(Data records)

****************

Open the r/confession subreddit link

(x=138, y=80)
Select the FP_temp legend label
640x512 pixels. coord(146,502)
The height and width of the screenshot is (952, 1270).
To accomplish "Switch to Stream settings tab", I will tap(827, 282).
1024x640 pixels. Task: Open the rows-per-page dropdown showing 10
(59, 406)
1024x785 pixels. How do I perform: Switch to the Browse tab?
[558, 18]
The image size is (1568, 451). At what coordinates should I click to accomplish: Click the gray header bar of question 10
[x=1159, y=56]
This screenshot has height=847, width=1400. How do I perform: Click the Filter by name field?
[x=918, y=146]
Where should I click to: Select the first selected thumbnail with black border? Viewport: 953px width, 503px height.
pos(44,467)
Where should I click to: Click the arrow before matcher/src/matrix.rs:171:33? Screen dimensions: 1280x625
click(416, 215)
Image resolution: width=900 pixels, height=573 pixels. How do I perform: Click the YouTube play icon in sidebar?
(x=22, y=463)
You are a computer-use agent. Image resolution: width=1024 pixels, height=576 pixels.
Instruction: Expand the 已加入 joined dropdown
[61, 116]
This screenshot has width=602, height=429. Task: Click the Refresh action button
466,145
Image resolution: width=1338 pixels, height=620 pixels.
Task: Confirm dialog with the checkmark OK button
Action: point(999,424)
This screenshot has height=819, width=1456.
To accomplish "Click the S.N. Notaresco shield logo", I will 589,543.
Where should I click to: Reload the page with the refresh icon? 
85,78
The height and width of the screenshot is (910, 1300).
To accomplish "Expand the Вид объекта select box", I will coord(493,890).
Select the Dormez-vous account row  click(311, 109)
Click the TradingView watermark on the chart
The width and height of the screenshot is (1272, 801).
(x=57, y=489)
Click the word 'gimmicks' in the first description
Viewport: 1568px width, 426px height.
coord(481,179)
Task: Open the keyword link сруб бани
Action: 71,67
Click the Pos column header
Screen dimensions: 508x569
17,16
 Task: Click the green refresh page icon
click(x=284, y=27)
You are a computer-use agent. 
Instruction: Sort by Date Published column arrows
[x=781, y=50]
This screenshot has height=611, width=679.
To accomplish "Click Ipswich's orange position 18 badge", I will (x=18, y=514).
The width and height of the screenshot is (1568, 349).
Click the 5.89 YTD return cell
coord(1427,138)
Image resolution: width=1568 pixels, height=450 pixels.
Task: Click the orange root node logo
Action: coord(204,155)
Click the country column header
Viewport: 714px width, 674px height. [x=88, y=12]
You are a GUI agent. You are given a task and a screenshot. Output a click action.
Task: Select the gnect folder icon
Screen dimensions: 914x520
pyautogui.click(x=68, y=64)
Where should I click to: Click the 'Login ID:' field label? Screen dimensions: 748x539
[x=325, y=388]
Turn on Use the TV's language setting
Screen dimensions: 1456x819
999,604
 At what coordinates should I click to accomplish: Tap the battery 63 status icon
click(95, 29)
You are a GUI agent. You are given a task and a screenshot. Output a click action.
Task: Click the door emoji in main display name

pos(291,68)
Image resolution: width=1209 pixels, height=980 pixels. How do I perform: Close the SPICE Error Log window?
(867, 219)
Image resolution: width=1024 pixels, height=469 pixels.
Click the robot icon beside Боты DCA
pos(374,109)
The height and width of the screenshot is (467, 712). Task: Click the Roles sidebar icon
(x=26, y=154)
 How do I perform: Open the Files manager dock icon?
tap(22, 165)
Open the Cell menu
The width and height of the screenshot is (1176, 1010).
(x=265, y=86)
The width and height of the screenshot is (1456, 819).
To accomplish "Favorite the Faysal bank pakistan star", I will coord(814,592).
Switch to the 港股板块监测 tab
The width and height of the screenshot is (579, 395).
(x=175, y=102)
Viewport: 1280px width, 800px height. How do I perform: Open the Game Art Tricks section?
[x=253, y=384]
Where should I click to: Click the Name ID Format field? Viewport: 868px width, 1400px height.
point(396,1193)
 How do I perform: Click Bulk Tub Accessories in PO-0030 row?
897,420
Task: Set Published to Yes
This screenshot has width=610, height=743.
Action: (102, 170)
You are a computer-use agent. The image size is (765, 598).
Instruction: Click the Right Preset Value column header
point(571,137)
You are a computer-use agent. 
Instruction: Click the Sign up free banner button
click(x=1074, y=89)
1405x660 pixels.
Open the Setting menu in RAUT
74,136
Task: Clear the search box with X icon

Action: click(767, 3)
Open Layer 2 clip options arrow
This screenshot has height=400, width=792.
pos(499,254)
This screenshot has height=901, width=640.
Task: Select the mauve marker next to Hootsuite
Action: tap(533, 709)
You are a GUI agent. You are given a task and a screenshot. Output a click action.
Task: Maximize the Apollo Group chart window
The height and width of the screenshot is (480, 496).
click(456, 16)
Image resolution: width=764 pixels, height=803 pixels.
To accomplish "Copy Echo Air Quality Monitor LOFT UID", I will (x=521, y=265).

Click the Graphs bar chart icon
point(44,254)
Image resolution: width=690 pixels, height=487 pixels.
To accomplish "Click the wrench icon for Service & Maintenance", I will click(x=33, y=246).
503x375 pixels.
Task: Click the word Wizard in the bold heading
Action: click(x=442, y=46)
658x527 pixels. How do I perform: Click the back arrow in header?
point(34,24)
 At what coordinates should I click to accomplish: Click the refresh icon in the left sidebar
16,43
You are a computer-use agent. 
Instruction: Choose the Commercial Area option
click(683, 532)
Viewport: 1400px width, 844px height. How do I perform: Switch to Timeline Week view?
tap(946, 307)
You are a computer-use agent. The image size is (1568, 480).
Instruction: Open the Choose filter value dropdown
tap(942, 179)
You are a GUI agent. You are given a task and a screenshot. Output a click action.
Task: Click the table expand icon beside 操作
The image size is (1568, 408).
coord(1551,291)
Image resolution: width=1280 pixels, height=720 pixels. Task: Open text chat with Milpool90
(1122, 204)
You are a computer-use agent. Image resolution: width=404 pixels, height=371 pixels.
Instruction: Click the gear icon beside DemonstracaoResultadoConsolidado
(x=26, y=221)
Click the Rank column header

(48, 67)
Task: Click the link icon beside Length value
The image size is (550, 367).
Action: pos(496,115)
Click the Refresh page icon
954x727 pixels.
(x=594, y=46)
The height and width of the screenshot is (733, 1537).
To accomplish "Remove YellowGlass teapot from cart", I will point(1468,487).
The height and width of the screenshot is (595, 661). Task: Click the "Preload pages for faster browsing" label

****************

▶ [What is expected] Which lines of the records contain the word "beside"? Locate each one and copy it out in full.

▶ [Correct response]
Click the robot icon beside Боты DCA
Task: Click the table expand icon beside 操作
Instruction: Click the gear icon beside DemonstracaoResultadoConsolidado
Task: Click the link icon beside Length value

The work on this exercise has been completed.